--- START ---
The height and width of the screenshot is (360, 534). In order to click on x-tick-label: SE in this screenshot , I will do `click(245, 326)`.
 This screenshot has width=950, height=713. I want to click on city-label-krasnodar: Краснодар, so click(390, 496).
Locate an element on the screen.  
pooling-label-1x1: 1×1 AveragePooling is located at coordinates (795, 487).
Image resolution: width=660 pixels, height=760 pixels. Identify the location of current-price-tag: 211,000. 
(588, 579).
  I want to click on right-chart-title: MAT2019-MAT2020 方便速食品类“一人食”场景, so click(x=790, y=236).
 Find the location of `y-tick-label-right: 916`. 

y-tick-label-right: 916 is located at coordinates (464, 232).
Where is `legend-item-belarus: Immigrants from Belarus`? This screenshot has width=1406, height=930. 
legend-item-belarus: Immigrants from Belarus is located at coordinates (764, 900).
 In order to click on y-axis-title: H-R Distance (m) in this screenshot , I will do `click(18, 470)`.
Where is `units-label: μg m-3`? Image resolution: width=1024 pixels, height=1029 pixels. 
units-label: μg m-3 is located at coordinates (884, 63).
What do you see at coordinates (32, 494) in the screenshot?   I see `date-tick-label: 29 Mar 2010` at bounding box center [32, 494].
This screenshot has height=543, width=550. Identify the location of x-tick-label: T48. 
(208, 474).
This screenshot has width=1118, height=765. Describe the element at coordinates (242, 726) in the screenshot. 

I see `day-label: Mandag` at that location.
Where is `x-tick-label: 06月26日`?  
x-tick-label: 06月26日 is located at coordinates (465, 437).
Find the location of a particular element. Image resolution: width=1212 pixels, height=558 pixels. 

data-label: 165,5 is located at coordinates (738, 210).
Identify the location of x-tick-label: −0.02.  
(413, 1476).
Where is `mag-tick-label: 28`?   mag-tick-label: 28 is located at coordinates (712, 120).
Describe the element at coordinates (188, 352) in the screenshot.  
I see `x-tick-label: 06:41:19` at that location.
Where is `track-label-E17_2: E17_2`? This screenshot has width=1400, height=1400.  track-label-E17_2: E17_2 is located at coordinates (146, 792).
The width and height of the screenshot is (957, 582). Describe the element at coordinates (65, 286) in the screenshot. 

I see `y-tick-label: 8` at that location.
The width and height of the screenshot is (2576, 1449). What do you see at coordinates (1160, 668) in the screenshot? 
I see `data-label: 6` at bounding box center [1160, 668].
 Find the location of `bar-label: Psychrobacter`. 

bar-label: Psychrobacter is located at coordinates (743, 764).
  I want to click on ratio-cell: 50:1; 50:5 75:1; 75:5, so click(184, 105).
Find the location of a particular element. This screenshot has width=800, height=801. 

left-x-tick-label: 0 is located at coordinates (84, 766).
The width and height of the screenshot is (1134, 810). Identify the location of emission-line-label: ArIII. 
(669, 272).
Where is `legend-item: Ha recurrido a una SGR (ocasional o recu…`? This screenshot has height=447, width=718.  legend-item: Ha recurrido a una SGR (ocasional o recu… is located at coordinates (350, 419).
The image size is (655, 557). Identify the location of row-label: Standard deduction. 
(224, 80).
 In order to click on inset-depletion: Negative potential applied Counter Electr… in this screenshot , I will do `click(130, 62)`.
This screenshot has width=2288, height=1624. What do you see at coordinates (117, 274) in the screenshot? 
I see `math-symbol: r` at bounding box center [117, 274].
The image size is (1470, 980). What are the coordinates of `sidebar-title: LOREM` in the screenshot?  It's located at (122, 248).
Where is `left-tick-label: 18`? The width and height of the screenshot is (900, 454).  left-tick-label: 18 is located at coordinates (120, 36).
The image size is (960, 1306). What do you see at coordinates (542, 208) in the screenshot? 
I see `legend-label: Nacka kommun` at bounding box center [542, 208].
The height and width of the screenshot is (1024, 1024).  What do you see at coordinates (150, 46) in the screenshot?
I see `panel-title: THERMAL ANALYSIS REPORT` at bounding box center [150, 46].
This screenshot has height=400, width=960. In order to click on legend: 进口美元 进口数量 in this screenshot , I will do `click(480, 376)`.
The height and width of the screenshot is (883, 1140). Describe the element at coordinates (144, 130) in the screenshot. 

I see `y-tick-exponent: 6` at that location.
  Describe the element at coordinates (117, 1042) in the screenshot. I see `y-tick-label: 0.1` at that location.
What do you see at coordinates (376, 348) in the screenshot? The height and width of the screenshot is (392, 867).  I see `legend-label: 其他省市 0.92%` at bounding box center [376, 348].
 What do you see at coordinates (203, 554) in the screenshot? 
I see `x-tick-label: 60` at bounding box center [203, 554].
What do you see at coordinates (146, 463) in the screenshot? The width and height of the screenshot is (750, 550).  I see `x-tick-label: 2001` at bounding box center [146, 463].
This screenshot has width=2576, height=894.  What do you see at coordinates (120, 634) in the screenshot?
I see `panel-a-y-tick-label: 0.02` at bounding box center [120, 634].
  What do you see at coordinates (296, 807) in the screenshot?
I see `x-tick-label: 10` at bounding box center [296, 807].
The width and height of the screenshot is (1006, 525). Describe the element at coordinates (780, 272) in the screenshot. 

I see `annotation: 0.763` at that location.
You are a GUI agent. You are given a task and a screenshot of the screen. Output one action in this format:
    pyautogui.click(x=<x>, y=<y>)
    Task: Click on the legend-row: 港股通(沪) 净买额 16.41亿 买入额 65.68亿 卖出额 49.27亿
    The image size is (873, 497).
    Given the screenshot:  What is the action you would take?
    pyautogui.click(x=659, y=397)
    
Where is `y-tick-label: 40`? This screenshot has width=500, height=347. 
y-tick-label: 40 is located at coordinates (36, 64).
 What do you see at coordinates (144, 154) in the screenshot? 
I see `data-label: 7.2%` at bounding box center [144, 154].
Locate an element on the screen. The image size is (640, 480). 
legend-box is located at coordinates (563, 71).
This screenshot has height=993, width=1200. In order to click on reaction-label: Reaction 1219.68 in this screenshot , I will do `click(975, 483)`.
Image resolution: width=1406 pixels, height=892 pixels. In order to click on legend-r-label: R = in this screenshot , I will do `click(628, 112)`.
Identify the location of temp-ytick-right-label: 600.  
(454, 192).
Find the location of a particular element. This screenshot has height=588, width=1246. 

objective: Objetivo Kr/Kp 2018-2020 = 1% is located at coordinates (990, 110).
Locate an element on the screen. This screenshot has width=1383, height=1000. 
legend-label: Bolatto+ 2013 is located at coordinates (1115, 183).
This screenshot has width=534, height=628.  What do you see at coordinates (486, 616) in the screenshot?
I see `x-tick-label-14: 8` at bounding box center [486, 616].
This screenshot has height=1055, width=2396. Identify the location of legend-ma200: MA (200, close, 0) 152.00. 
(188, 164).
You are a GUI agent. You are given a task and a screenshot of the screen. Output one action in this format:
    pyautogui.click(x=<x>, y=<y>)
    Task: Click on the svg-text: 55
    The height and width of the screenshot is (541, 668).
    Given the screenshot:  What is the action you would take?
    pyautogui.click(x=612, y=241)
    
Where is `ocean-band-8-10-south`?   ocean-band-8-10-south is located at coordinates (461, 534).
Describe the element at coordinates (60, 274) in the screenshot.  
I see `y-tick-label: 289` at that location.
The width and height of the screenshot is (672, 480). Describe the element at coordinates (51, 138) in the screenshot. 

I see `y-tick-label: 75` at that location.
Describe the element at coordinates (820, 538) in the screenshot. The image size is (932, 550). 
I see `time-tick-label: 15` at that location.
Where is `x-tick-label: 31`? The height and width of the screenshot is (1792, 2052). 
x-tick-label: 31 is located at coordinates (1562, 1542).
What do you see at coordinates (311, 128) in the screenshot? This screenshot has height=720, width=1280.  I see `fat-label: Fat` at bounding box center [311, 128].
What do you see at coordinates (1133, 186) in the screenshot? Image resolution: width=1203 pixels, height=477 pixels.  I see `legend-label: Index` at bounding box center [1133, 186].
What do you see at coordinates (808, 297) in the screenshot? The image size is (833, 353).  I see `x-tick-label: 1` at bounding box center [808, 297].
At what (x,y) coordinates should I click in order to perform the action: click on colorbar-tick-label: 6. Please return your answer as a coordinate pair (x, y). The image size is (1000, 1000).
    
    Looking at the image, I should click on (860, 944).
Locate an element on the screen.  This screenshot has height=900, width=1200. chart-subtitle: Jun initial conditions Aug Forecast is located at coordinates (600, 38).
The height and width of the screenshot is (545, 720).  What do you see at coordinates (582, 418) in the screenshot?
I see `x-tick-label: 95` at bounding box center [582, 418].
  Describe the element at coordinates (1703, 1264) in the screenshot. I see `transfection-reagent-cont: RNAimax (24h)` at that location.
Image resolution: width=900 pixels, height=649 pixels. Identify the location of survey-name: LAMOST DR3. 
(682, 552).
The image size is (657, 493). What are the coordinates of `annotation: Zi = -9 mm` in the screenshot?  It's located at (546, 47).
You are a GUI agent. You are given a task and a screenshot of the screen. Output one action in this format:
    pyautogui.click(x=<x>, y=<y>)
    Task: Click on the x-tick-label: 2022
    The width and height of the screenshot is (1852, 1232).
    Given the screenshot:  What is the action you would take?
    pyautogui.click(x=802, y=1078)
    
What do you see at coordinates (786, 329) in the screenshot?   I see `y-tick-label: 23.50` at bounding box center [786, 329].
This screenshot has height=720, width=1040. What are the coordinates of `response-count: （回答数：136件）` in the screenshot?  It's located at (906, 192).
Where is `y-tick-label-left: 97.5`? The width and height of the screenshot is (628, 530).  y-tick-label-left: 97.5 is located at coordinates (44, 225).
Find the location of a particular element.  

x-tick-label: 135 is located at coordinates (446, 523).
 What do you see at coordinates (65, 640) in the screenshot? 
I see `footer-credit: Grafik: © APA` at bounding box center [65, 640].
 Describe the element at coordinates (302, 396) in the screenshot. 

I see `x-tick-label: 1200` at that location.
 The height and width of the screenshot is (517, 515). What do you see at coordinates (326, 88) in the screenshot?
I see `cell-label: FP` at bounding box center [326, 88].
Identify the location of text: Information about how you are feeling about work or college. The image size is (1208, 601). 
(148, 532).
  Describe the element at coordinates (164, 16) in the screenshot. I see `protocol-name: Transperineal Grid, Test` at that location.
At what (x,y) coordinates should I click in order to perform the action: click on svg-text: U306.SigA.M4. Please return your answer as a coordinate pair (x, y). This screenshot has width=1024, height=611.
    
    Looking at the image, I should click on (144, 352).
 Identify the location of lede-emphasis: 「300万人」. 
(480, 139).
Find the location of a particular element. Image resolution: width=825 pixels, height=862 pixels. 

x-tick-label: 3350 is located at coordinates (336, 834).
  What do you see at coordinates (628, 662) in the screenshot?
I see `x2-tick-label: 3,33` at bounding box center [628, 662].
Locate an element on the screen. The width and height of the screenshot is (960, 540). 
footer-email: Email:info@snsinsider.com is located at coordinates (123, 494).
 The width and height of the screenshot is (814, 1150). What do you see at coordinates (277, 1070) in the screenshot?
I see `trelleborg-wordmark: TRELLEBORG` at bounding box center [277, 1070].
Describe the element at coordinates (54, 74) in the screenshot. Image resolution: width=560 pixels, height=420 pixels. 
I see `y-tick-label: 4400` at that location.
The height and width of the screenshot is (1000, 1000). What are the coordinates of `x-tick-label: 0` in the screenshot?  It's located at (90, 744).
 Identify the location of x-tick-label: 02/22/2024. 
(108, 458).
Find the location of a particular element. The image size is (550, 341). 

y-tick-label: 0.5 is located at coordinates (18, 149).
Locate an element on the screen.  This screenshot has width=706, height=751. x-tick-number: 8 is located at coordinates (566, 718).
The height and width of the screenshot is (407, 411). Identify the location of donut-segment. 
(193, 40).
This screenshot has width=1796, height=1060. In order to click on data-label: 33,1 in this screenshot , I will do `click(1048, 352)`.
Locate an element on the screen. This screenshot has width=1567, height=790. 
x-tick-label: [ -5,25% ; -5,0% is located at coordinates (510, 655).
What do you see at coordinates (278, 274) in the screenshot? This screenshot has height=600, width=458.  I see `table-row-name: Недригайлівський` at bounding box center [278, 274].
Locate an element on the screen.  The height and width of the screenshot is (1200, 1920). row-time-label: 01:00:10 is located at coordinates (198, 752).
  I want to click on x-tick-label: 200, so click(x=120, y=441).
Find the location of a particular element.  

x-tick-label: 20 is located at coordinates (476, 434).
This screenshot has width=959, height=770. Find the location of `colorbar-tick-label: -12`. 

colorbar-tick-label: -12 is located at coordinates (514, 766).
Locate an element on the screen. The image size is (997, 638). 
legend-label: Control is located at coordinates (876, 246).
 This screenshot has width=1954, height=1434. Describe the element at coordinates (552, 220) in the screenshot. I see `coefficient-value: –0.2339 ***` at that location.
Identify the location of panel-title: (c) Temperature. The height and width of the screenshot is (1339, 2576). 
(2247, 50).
--- END ---
● **WHAT TO DO**
Render the entries from the line containing "What do you see at coordinates (1133, 186)" through the line containing "center [65, 640]." as a Markdown table with columns Row and Line, one line per row. Skip blank lines.

● **RESULT OF THIS EXERCISE**
| Row | Line |
|---|---|
| 1 | What do you see at coordinates (1133, 186) in the screenshot? Image resolution: width=1203 pixels, height=477 pixels.  I see `legend-label: Index` at bounding box center [1133, 186]. |
| 2 | What do you see at coordinates (808, 297) in the screenshot? The image size is (833, 353).  I see `x-tick-label: 1` at bounding box center [808, 297]. |
| 3 | At what (x,y) coordinates should I click in order to perform the action: click on colorbar-tick-label: 6. Please return your answer as a coordinate pair (x, y). The image size is (1000, 1000). |
| 4 |     Looking at the image, I should click on (860, 944). |
| 5 | Locate an element on the screen.  This screenshot has height=900, width=1200. chart-subtitle: Jun initial conditions Aug Forecast is located at coordinates (600, 38). |
| 6 | The height and width of the screenshot is (545, 720).  What do you see at coordinates (582, 418) in the screenshot? |
| 7 | I see `x-tick-label: 95` at bounding box center [582, 418]. |
| 8 |   Describe the element at coordinates (1703, 1264) in the screenshot. I see `transfection-reagent-cont: RNAimax (24h)` at that location. |
| 9 | Image resolution: width=900 pixels, height=649 pixels. Identify the location of survey-name: LAMOST DR3.  |
| 10 | (682, 552). |
| 11 | The image size is (657, 493). What are the coordinates of `annotation: Zi = -9 mm` in the screenshot?  It's located at (546, 47). |
| 12 | You are a GUI agent. You are given a task and a screenshot of the screen. Output one action in this format: |
| 13 |     pyautogui.click(x=<x>, y=<y>) |
| 14 |     Task: Click on the x-tick-label: 2022 |
| 15 |     The width and height of the screenshot is (1852, 1232). |
| 16 |     Given the screenshot:  What is the action you would take? |
| 17 |     pyautogui.click(x=802, y=1078) |
| 18 | What do you see at coordinates (786, 329) in the screenshot?   I see `y-tick-label: 23.50` at bounding box center [786, 329]. |
| 19 | This screenshot has height=720, width=1040. What are the coordinates of `response-count: （回答数：136件）` in the screenshot?  It's located at (906, 192). |
| 20 | Where is `y-tick-label-left: 97.5`? The width and height of the screenshot is (628, 530).  y-tick-label-left: 97.5 is located at coordinates (44, 225). |
| 21 | Find the location of a particular element.   |
| 22 | x-tick-label: 135 is located at coordinates (446, 523). |
| 23 |  What do you see at coordinates (65, 640) in the screenshot?  |
| 24 | I see `footer-credit: Grafik: © APA` at bounding box center [65, 640]. |